## Work to be completed:
Swap "Instruction" for "Directive" wherever it occurs in the rows below, and reproduce the rows with every other part left unchanged.

_ _ _ _

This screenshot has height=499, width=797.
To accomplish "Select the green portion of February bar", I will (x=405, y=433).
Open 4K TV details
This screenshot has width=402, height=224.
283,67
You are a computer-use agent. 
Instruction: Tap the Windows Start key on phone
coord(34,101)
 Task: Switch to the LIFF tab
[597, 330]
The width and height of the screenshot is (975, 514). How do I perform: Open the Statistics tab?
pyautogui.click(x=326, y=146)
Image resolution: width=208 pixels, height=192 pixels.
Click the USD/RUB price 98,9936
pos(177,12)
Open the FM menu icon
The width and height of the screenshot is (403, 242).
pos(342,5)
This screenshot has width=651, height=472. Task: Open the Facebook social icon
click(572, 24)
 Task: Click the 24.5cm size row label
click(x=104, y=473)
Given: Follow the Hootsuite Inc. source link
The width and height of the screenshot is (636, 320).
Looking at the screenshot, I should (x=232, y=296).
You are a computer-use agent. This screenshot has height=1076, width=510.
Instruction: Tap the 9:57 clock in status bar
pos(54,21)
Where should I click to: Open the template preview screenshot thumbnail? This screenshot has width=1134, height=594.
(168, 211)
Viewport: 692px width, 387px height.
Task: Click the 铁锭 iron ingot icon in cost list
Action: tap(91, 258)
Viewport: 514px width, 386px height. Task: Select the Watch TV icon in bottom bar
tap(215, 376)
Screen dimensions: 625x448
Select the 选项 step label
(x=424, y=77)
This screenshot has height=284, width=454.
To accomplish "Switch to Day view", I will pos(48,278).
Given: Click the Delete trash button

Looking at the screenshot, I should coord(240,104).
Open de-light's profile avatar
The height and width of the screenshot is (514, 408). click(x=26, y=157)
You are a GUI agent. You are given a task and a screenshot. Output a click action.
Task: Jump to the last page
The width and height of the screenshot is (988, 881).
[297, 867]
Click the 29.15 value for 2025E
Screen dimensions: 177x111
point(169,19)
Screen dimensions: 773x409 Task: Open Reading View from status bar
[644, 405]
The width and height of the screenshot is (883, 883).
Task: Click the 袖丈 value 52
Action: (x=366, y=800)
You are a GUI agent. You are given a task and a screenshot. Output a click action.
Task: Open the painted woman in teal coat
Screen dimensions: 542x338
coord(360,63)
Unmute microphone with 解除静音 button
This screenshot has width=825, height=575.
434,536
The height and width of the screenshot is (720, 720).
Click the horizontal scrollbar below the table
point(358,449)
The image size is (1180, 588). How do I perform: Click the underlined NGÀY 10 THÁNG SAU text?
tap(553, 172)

_ _ _ _

## Final result:
This screenshot has height=499, width=797.
To accomplish "Select the green portion of February bar", I will (x=405, y=433).
Open 4K TV details
This screenshot has width=402, height=224.
283,67
You are a computer-use agent. 
Directive: Tap the Windows Start key on phone
coord(34,101)
 Task: Switch to the LIFF tab
[597, 330]
The width and height of the screenshot is (975, 514). How do I perform: Open the Statistics tab?
pyautogui.click(x=326, y=146)
Image resolution: width=208 pixels, height=192 pixels.
Click the USD/RUB price 98,9936
pos(177,12)
Open the FM menu icon
The width and height of the screenshot is (403, 242).
pos(342,5)
This screenshot has width=651, height=472. Task: Open the Facebook social icon
click(572, 24)
 Task: Click the 24.5cm size row label
click(x=104, y=473)
Given: Follow the Hootsuite Inc. source link
The width and height of the screenshot is (636, 320).
Looking at the screenshot, I should (x=232, y=296).
You are a computer-use agent. This screenshot has height=1076, width=510.
Directive: Tap the 9:57 clock in status bar
pos(54,21)
Where should I click to: Open the template preview screenshot thumbnail? This screenshot has width=1134, height=594.
(168, 211)
Viewport: 692px width, 387px height.
Task: Click the 铁锭 iron ingot icon in cost list
Action: tap(91, 258)
Viewport: 514px width, 386px height. Task: Select the Watch TV icon in bottom bar
tap(215, 376)
Screen dimensions: 625x448
Select the 选项 step label
(x=424, y=77)
This screenshot has height=284, width=454.
To accomplish "Switch to Day view", I will pos(48,278).
Given: Click the Delete trash button

Looking at the screenshot, I should coord(240,104).
Open de-light's profile avatar
The height and width of the screenshot is (514, 408). click(x=26, y=157)
You are a GUI agent. You are given a task and a screenshot. Output a click action.
Task: Jump to the last page
The width and height of the screenshot is (988, 881).
[297, 867]
Click the 29.15 value for 2025E
Screen dimensions: 177x111
point(169,19)
Screen dimensions: 773x409 Task: Open Reading View from status bar
[644, 405]
The width and height of the screenshot is (883, 883).
Task: Click the 袖丈 value 52
Action: (x=366, y=800)
You are a GUI agent. You are given a task and a screenshot. Output a click action.
Task: Open the painted woman in teal coat
Screen dimensions: 542x338
coord(360,63)
Unmute microphone with 解除静音 button
This screenshot has width=825, height=575.
434,536
The height and width of the screenshot is (720, 720).
Click the horizontal scrollbar below the table
point(358,449)
The image size is (1180, 588). How do I perform: Click the underlined NGÀY 10 THÁNG SAU text?
tap(553, 172)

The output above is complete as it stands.